> _AIM OF THE TASK_
Set down the final stretch of the data, from the line that holds "Task: Select the Wi-Fi network graph entry" through the last line, both included, with pictures left out.

==================================================

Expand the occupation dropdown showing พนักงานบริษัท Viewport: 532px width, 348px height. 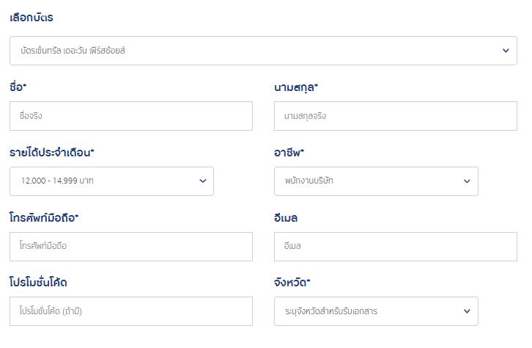pyautogui.click(x=366, y=181)
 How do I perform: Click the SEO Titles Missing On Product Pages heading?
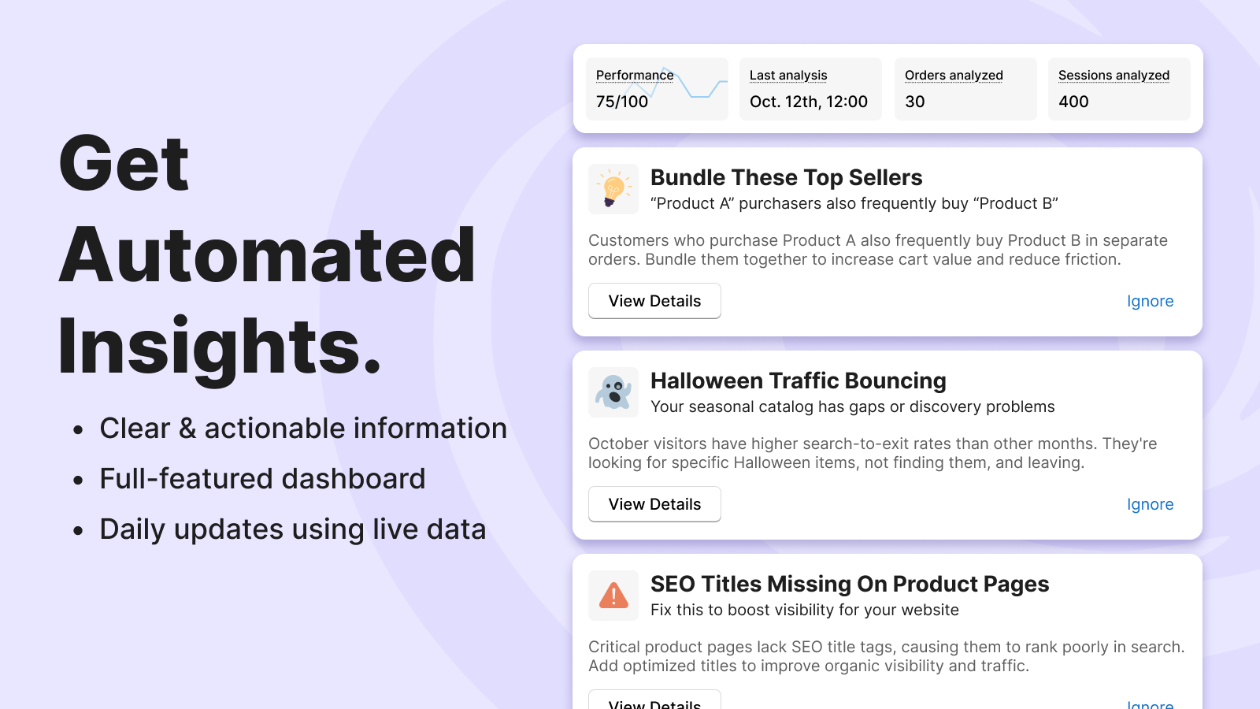tap(849, 584)
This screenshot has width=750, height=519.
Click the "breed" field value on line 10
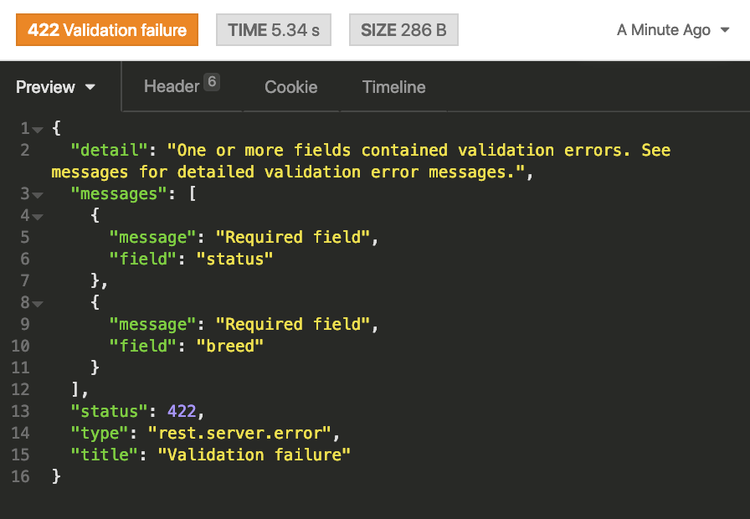click(229, 347)
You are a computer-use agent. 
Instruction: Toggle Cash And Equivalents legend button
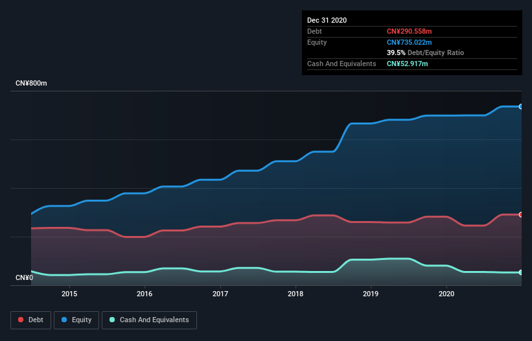[149, 320]
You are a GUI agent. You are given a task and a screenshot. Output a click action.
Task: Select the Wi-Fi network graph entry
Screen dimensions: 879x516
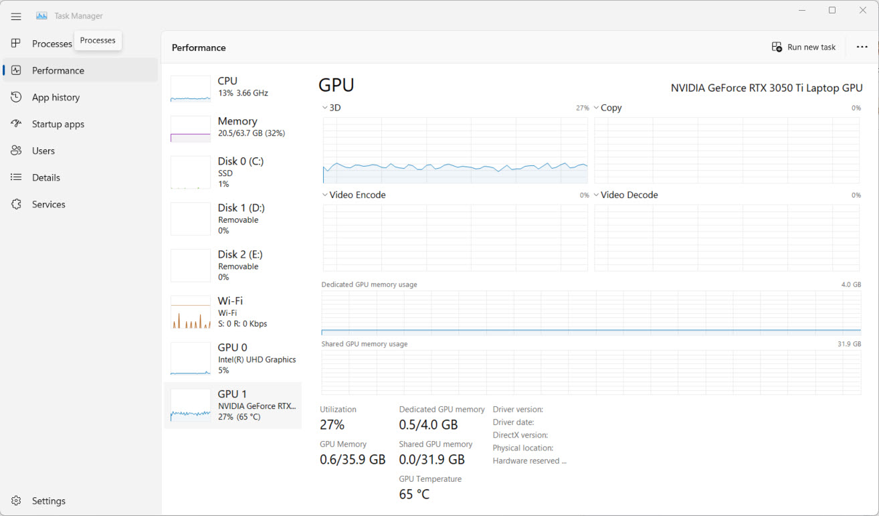pos(233,312)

==================================================

> _TASK ANSWER_
Task: Select the Wi-Fi network graph entry
Screen dimensions: 879x516
pos(233,312)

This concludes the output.